Sure. You’re familiar with arranged marriages? We began as an arranged partnership between an editor and author. But we hit it off immediately and had so much fun working together as writer/editor that we decided to work as writer/writer (which really wasn’t a stretch, since the editor half of us was already an established writer and had published several books). We first teamed up to write a TV pilot and then wrote some movie treatments - and then we finally decided to do what we knew best: write a book.

In what ways have your writing processes changed since becoming writing partners? How have they stayed the same?

When you write with someone else, it’s all about teamwork. So although the process itself is similar to writing solo (in that when we sit down to write a scene we have an idea of what we want to accomplish and where we want to go with it) what’s different is that a lot of times we’re dependent on another person for information leading up to that scene and after it. We need to know what our partner is thinking. Writing with someone else requires a lot of joint brainstorming. It’s kind of like the ice dancing competition in the Olympics. Whatever move you make affects your partner. We both had to make sure we were writing in tandem.

What is the hardest part about writing with another person? The most fun?

Writing is by nature a solitary endeavor, and when you’re writing with someone else, it can be difficult to remind yourself that you need to stop before you take the book off on that great (!) tangent – and check in with your partner to make sure they’re in agreement.

__Problems and tasks__.
**A)** In the co-writing interview, what Olympic event is writing with a partner compared to?
**B)** Carry on the co-writing interview past its final sentence.
The listing after this has nothing to do with the co-writing interview.

__Provided material__.
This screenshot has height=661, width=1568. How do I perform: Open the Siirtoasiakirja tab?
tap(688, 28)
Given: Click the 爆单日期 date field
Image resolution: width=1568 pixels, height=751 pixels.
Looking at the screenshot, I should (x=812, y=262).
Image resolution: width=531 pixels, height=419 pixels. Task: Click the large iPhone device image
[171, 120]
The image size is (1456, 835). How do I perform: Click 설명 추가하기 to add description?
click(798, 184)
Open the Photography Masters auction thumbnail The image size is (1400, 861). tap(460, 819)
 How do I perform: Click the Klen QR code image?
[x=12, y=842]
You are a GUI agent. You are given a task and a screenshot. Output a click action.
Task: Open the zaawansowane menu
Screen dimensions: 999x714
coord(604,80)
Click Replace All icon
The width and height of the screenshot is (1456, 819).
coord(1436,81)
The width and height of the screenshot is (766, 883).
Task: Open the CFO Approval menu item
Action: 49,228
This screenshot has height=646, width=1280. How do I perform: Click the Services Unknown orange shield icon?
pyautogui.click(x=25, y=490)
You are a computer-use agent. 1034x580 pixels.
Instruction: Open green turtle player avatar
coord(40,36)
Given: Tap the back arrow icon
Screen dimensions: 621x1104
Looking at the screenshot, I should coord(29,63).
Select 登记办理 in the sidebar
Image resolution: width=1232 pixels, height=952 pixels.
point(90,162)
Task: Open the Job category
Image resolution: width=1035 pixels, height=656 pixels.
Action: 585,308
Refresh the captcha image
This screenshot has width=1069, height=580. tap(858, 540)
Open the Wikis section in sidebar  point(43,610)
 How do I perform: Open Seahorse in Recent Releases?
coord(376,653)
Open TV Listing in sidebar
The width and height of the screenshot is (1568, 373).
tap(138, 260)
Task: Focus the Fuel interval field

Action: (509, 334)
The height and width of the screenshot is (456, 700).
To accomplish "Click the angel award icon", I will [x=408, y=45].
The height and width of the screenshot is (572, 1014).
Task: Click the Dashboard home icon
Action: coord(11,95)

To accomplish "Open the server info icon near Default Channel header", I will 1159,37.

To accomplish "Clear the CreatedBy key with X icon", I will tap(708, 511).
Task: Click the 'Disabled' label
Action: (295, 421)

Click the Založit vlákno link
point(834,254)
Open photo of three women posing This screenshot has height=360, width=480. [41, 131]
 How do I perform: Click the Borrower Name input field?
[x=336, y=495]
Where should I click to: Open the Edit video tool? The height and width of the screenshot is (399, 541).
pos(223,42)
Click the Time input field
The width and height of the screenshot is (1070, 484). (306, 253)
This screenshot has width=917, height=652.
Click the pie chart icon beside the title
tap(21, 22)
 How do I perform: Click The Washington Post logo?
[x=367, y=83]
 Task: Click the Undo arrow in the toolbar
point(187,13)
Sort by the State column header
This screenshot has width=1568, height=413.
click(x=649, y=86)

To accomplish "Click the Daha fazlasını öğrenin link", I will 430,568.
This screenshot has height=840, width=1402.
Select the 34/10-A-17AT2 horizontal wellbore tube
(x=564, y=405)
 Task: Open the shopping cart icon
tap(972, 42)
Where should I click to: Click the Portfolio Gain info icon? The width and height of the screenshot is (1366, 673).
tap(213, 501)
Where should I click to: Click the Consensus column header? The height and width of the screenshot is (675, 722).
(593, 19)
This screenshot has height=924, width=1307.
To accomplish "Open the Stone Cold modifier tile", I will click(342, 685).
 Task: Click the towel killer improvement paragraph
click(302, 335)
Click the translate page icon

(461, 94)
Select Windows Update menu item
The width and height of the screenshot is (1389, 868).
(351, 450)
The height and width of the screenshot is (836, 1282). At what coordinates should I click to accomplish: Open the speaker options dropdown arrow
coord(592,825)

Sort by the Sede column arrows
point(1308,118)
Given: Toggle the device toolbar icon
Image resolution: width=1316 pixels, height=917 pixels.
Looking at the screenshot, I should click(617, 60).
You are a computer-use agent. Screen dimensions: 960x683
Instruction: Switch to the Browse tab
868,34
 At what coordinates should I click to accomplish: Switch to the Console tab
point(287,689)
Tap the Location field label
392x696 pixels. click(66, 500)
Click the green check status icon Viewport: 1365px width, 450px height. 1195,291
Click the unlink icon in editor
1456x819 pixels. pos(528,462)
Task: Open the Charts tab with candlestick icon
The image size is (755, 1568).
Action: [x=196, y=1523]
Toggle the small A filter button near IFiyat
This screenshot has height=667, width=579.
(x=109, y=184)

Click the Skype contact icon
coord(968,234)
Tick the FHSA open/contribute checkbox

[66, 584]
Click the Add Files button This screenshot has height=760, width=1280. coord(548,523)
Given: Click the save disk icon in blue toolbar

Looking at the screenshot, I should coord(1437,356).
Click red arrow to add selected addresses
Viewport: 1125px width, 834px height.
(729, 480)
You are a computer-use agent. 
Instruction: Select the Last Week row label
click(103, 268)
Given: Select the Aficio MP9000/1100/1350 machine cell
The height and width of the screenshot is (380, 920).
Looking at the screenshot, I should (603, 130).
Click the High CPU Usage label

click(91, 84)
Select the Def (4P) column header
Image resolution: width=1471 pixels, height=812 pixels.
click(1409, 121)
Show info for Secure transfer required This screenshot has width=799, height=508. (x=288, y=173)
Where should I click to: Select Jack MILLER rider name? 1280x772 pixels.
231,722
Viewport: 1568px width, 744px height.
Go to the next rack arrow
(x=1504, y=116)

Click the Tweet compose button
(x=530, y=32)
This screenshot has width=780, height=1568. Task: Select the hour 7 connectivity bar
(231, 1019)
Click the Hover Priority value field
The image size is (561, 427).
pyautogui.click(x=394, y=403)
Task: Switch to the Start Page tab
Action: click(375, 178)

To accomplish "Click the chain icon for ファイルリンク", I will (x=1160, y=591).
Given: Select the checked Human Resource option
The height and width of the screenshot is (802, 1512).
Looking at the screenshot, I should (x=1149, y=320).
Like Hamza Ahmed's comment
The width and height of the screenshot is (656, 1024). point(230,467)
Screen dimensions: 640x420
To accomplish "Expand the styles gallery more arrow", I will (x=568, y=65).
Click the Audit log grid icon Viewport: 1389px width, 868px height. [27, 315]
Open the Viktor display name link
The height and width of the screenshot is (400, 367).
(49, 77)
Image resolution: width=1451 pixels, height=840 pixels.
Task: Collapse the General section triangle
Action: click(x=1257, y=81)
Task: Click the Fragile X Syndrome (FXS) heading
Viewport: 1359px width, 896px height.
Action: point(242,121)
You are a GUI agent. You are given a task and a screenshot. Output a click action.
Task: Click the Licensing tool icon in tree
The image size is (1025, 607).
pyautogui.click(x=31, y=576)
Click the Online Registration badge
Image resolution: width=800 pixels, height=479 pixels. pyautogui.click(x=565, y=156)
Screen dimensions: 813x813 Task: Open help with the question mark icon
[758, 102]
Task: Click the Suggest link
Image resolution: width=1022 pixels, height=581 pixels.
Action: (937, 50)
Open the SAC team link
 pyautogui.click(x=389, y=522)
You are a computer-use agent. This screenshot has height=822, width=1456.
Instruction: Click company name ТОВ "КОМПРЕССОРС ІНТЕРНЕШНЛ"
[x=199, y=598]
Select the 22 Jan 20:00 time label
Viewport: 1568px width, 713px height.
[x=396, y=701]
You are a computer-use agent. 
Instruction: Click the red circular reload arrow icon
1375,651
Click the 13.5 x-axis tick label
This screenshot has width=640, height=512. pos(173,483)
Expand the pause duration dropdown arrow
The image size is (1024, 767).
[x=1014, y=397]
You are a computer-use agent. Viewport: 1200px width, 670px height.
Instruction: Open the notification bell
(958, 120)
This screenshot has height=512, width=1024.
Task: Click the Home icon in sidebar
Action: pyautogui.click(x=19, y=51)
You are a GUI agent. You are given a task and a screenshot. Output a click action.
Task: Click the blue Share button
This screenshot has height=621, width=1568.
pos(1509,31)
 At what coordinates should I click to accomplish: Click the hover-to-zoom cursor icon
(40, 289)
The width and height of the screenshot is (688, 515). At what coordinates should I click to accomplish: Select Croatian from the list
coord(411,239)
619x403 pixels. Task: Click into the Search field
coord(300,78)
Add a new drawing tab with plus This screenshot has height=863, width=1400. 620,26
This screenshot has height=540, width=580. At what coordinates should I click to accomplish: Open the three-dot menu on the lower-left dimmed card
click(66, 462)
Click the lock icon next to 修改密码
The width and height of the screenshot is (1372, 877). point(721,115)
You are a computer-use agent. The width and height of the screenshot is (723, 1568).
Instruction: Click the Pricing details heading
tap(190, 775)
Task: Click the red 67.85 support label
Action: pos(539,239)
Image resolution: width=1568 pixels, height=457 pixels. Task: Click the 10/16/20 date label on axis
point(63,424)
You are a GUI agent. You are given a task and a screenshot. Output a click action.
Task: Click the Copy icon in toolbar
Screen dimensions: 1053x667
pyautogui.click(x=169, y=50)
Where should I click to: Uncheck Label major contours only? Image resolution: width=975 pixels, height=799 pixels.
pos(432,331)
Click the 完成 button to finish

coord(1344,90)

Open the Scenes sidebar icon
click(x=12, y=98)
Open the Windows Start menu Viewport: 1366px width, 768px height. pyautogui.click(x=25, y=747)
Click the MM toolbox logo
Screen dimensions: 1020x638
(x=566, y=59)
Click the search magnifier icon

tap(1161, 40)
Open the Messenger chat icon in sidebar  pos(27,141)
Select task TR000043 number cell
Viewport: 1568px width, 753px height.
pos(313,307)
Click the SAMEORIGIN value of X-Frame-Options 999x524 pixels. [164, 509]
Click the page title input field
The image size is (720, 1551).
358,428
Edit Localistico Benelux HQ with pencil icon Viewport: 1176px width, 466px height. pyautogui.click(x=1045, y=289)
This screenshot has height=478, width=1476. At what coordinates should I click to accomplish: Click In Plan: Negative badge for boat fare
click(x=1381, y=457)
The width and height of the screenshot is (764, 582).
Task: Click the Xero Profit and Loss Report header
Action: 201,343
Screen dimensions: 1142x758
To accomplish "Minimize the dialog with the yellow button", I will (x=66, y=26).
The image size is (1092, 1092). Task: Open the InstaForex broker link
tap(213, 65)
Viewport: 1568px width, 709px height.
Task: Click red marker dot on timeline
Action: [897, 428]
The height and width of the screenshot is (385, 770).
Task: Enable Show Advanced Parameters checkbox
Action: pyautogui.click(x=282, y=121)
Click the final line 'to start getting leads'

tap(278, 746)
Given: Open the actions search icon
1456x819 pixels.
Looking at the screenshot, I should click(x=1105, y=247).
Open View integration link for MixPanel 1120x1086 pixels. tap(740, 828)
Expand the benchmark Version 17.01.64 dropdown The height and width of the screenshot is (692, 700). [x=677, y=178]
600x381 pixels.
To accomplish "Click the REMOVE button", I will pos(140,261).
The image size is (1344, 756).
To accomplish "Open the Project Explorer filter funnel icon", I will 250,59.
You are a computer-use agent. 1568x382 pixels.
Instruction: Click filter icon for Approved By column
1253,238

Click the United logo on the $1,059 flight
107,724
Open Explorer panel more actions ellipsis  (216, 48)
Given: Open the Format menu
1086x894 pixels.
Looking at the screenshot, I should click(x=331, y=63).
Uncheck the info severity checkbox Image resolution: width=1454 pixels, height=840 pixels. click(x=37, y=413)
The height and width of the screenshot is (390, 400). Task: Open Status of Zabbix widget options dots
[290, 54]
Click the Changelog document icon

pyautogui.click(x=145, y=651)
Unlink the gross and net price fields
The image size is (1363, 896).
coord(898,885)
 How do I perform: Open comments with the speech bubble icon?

__Answers in order__.
**A)** The ice dancing competition.

**B)**
The most fun part about writing with another person is that instead of enduring what can be a lonely, hard endeavor by yourself, you get to go through it with a friend. While writing we both developed “inside” jokes about characters and situations that no one else could understand, but that the two of us found HILARIOUS.

What inspired you to write Elusion?

We’ve both been impressed with the increased dependence of people, particularly teens, on their devices. More than once we found ourselves discussing what this meant for future generations. When we decided to write a book together, we knew that was a question we wanted to explore, and thought it would be fun to combine it with a really big adventure, some family dynamics AND … a love story (of course!).

Can you tell us a little bit about how you went about writing it together? Did you trade off on chapters or particular characters?

We’ve never traded characters (we’re not those kind of girls), but we have tried writing every other chapter, first half, second half, every other scene – you name it. Ultimately though, each one of us ends up going over every word.

What advice do you have for aspiring co-authors?

This person is going to be your partner in sickness and in health, in good times and in bad and in joy as well as in sorrow. So, like with marriage or any other hefty legal document that’s going to connect you with someone else for a while, it’s wise to pick someone you not only really, really like, but also someone who shares a similar outlook and attitudes, at least in terms of how they view their work.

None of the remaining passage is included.